Detect prohibitively large components and skip (initial) layout/rendering for them

fedarko commented 5 years ago

For a connected component of about 27.5k nodes and about 35k edges, with dot 2.26.0.

This causes collate.py to crash after starting the layout process. ~~Generates a (mostly, as far as I can tell) empty DB file and nothing else -- but it'd be worth messing around with -pg/-px to see what we can get from dot.~~

I'm thinking this might have something to do with just really large files breaking the Subprocess infrastructure, but it could totally also have arisen from the assembly graph file just breaking dot (so if we can get the relevant file via -pg and then crash dot with it, we'll have proof that dot has a hard upper limit here). I guess if that's the case we could compensate for that by either laying out with sfdp/etc or by skipping prohibitively large components, but that's kind of a bummer honestly.

~~Tagging as both types of bug because IDK which this is exactly.~~

Here's the relevant line of code that raises the error I'm getting -- looks like the distro of PyGraphviz in conda might be slightly different from what's on GitHub, so a TODO is to see if getting a newer version installed might fix this (could also try running this on my personal laptop instead of barnacle and seeing if that changes anything).

Once this is fixed, it'd be a good idea to replicate this in a test case.

UPDATE: This problem is demonstrably caused by dot crashing.
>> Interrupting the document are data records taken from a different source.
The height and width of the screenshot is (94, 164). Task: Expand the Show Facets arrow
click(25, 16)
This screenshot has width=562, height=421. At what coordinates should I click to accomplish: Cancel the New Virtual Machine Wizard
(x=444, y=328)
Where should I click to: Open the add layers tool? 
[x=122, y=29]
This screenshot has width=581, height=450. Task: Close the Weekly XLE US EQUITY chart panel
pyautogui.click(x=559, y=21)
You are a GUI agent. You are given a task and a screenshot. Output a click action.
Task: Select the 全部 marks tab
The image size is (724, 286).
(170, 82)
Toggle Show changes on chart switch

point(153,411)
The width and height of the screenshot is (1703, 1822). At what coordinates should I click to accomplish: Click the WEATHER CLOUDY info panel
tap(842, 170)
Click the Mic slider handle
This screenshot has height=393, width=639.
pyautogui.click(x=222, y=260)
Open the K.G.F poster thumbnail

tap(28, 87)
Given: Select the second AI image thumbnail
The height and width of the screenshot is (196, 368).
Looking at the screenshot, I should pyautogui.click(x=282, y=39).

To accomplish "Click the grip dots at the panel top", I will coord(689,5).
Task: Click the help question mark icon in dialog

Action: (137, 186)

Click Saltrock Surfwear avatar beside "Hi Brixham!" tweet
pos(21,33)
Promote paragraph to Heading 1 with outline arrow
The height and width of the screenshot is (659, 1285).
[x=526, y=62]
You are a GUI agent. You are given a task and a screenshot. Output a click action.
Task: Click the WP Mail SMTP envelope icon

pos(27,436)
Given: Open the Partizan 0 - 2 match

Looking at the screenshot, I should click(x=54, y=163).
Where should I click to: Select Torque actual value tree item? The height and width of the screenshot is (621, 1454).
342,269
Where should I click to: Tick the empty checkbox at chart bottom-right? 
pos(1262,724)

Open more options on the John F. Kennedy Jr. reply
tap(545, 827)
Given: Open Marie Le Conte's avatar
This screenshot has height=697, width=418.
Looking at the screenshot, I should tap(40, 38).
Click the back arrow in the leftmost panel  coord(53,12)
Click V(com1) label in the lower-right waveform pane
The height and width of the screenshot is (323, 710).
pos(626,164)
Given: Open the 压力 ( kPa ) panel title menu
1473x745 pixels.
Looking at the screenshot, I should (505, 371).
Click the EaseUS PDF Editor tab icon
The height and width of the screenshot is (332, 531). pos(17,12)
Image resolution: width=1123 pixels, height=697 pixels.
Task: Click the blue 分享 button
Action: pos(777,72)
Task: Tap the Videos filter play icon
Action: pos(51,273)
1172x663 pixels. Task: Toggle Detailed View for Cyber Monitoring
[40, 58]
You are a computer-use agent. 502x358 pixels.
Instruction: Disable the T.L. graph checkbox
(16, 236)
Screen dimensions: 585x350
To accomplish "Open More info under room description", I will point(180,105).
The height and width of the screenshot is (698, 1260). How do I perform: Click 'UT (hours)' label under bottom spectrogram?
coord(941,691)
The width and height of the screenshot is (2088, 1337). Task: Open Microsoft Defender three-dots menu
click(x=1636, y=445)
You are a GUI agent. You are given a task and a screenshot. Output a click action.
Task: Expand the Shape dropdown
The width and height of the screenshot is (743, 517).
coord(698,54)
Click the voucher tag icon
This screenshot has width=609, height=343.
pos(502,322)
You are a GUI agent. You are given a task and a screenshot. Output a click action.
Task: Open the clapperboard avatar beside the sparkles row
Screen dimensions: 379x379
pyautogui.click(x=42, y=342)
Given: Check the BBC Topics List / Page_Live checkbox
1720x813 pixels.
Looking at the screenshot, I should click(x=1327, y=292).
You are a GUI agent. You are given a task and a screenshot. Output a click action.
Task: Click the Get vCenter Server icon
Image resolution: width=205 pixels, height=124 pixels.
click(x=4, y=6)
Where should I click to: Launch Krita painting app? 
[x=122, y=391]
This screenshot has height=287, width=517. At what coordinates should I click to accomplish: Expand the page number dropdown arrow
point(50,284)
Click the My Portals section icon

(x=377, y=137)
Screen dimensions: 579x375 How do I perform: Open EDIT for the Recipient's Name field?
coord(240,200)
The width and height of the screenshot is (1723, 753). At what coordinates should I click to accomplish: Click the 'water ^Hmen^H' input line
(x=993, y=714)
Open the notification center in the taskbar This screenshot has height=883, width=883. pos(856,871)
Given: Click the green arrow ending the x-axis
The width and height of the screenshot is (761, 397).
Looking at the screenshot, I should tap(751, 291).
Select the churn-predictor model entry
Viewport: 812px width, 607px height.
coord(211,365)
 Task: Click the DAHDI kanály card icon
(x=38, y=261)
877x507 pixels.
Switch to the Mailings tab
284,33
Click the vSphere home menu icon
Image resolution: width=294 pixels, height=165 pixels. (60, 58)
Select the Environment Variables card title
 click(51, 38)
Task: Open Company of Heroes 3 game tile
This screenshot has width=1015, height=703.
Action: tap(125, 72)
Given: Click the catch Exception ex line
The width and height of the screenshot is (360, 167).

This implies some sort of upper limit on component size.

Options to compensate for this:

Use sfdp or another layout tool that's more performant than dot to lay out large components
Just skip laying out large components
Only lay out selected regions of large components (similar to how Bandage approaches this)

fedarko commented 5 years ago

Got the relevant file with -pg. Confirmed that it crashes dot 2.26.0 (with a segfault) when dot is given 16gb of memory. Trying with more memory now, but I doubt that'll fix this.

UPDATE: Yeah, tried this with 16gb, 32gb, and 90gb of memory. In each case, dot crashed. This pretty much confirms that we can't find an easy way around this.

fedarko commented 5 years ago

See prior notes in #28. The nslimit/nslimit1 options might be worth checking out here. (If the graph exceeds, say, 10k nodes and 10k edges, then collate could use these options when invoking dot -- we could also let the exact threshold conditions and option values be configurable to the user.)

fedarko commented 5 years ago

Yeah, I tried the first graph mentioned here with nslimit and nslimit1 both set to 1, as well as mclimit set to 0.1 and splines set to false (as suggested here). dot still crashed. this was even given a lot of memory (48GB iirc).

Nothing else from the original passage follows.